Terrasses ou Notre baiser si longtemps retardé de LAURENT GAUDE aux Ed Actes sud
Avis paru dans BABELIO
Je ne suis pas très friand de la culture du souvenir, aussi respectable soit-il. Les causes sont rarement évoquées, l'émotion, la sidération noient toute raison, la rationalité n'existe plus. Les actes barbares qui interviennent dans une situation de paix et de tranquillité ont une portée voulue des millions de fois plus dévastatrices qu'une journée ordinaire à Gaza aujourd'hui par exemple, dans l'indifférence la plus totale. Je sens comme un malaise monter insidieusement. L'avis de lecture d'un texte en hommage aux victimes d'attentats survenue il y a 9 années maintenant ne peut que rentrer en résonance avec ce qui se passe en ce moment, depuis le 7 octobre 2023, autre massacre sidérant.
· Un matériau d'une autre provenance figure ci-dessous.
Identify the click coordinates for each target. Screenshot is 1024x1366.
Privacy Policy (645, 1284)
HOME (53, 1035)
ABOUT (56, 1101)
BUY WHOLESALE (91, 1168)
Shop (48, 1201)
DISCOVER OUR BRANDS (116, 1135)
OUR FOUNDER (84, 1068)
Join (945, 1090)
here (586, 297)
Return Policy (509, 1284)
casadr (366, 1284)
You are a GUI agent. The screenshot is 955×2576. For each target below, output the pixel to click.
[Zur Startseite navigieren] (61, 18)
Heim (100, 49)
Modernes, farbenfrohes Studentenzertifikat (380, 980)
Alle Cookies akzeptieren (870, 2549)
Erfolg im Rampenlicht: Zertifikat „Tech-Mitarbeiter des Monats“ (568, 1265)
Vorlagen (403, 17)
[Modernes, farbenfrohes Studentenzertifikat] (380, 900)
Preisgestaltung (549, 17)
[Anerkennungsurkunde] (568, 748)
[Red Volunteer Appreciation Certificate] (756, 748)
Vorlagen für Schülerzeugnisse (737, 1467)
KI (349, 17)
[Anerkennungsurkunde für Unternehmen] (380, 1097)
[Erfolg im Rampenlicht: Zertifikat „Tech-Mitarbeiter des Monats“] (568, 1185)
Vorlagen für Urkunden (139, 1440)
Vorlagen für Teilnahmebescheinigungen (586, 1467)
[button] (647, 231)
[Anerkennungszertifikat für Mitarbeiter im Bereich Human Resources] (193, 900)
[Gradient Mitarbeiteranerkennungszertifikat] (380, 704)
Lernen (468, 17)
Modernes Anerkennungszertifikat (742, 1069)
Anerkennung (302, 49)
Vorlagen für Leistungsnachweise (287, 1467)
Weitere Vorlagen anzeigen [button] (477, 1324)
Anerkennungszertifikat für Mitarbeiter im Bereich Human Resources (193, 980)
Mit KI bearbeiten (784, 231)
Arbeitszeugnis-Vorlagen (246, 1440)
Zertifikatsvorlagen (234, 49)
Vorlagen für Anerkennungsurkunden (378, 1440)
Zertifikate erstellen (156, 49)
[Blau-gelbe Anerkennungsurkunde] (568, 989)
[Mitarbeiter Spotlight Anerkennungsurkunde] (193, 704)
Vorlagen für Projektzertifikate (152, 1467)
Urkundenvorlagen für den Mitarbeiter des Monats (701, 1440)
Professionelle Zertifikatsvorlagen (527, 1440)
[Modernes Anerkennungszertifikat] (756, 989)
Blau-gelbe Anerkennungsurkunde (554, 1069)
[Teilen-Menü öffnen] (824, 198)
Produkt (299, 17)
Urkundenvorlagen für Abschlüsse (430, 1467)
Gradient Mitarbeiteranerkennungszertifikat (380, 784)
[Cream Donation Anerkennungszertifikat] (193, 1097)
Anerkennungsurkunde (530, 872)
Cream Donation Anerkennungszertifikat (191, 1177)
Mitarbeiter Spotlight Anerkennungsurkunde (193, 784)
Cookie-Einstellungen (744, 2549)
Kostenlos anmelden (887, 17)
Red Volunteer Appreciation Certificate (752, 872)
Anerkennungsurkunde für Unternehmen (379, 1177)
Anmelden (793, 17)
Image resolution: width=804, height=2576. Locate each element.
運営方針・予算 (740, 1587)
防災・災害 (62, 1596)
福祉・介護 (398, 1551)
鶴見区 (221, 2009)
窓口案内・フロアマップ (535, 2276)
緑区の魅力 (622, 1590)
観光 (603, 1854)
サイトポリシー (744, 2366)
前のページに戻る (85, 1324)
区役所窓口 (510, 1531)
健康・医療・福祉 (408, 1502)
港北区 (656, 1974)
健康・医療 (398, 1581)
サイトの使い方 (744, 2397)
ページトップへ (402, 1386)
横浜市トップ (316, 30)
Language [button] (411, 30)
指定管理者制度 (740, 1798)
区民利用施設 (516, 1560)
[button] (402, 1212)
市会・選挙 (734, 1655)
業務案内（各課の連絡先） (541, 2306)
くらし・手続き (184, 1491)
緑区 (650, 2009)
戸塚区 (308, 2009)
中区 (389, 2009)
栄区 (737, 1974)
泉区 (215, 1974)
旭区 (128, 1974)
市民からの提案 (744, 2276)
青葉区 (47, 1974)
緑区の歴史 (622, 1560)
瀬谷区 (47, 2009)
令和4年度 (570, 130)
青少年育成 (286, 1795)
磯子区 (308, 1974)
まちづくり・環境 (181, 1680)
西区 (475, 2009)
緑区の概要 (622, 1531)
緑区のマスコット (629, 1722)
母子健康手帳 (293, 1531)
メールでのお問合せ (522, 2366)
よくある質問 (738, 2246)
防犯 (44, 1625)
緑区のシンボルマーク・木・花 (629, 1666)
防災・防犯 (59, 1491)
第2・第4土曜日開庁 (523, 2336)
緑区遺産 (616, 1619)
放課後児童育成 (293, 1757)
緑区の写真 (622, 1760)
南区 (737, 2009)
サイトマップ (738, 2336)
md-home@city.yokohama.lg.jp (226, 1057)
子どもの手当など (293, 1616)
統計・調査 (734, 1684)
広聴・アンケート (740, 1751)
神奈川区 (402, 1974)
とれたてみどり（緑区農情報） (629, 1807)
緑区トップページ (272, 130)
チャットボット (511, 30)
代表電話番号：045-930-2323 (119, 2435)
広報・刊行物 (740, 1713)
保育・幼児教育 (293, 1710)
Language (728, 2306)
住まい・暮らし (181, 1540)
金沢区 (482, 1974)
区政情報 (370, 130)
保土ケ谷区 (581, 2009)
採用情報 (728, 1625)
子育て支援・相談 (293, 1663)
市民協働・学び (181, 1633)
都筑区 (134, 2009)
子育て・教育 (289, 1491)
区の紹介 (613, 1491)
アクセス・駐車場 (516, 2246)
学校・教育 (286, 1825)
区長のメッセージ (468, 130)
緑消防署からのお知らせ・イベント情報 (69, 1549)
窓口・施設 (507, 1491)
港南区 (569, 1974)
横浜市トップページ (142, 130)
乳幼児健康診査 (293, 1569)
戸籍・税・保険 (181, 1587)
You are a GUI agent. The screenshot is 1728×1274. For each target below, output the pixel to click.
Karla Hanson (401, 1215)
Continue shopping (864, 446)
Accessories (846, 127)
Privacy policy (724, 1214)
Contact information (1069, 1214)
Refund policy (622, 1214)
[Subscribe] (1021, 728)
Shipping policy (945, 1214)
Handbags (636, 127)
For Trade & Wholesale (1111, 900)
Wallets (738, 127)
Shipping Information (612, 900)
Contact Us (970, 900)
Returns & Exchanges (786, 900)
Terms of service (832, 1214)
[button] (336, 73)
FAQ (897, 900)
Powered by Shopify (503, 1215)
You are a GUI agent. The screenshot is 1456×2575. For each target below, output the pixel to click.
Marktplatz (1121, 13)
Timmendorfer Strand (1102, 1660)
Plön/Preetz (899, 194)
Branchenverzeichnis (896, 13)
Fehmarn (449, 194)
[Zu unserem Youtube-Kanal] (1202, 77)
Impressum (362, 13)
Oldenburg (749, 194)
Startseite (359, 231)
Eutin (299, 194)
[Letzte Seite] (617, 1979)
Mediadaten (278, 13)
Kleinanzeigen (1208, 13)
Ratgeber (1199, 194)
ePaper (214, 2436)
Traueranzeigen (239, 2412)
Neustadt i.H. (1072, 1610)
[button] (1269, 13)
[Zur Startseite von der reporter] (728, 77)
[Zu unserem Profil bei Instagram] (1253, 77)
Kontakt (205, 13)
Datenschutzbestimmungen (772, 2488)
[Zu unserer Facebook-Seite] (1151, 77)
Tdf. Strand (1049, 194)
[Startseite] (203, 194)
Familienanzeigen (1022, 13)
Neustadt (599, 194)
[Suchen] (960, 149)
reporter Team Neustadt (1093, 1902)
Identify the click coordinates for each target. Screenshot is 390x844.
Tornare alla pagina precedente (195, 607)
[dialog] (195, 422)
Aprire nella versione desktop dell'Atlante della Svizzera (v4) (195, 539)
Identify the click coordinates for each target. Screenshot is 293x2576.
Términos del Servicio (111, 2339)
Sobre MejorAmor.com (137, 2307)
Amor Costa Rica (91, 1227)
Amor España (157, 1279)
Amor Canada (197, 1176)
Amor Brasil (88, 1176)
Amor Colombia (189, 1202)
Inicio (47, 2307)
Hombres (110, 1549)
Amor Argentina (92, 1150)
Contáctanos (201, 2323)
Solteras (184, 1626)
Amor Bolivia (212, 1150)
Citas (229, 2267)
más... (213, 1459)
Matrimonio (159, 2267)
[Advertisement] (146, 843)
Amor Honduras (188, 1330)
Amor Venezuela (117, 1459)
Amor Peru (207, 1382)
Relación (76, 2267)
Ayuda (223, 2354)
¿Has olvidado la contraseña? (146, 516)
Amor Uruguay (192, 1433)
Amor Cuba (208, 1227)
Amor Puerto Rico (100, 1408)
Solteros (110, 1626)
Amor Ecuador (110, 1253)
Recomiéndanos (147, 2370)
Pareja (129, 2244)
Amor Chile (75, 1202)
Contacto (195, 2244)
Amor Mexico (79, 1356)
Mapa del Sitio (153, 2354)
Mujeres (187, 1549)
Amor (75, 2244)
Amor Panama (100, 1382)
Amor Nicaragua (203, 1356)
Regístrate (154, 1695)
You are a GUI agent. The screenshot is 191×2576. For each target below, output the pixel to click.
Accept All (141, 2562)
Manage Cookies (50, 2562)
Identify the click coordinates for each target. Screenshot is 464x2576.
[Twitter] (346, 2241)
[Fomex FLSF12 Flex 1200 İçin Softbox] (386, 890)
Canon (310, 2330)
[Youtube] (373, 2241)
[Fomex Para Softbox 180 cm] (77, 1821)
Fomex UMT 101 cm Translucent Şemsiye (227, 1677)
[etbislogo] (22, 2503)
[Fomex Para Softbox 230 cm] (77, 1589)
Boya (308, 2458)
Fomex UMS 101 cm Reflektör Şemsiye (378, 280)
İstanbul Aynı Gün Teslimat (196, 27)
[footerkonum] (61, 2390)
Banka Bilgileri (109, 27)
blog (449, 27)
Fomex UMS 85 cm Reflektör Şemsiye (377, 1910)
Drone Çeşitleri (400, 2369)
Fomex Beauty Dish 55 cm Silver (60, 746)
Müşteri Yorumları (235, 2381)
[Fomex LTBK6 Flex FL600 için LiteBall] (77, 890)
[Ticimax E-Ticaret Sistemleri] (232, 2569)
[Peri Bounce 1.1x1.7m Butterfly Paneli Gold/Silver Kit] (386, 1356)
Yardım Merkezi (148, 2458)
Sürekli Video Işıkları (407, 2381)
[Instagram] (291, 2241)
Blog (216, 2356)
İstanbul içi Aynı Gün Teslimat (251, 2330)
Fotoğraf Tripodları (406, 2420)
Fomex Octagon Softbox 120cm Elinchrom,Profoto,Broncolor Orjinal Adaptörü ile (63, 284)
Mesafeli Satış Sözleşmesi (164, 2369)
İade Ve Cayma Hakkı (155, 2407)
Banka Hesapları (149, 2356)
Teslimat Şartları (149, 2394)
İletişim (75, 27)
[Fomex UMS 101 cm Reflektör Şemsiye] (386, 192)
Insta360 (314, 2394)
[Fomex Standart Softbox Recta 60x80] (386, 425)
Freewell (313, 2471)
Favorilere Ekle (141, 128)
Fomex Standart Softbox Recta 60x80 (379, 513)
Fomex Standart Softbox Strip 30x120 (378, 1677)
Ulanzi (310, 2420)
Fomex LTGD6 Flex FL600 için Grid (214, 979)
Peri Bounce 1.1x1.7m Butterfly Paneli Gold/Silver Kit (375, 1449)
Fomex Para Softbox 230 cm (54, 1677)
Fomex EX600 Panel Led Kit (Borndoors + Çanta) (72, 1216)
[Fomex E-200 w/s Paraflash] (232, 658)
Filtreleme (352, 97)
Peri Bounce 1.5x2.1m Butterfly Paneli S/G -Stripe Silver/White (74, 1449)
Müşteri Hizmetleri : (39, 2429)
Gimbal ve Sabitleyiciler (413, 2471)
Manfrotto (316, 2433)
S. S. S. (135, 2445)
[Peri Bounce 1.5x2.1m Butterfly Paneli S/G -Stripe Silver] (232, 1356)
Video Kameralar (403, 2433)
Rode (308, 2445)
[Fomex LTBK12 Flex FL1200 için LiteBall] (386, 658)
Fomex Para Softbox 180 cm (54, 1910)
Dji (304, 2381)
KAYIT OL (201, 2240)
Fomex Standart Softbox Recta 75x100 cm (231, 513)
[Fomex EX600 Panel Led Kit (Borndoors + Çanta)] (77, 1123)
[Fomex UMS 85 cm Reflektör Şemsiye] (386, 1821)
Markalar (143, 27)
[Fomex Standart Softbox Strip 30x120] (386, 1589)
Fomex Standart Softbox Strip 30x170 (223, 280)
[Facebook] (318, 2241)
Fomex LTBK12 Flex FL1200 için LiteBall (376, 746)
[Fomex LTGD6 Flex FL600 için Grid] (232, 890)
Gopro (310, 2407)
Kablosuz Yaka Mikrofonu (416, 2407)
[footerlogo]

Les vies massacrées de ces gens en terrasse, destins brisés dans une existence sans histoires autres que celles que nous nous fabriquons dans un pays en paix, sans d'autres préoccupations que l'amour, l'amitié, le travail de chaque jour. La normalité cassée en mille morceaux, réduite en bouillie, et la réponse appropriée de chaque actrice ou acteur de ces drames, les regards croisés interrogent et donnent une réponse, toujours la même : pourquoi moi ?
Oui, pourquoi eux, rituel de l'incompréhension, l'acte de tuer là et pas ailleurs est volontaire, faire mal, le maximum de dégâts pour des fanatiques dans le temple de l'insouciance.
Je ne me souviens plus de ce que je faisais ce jour-là, je me souviens de ce je faisais le 11 septembre 2001, pourquoi la mémoire fait-elle le tri ?
Le destin des travailleur(se)s des tours jumelles a été mille fois décrit, là aussi, dans un univers soi-disant à l'abri.
Les massacres ont lieu ailleurs, dans notre vison du monde, pas ici, impossible. Paris n'est pas une forteresse, New-York non plus.
Gaza n'est pas si loin, l'Ukraine encore moins.
Ce livre a mûri chez Laurent Gaudé, donne la parole, plus qu'un rappel mémoriel, à celles et ceux marqué(e)s à jamais, merci.
Une image d'un lieu loin, très loin.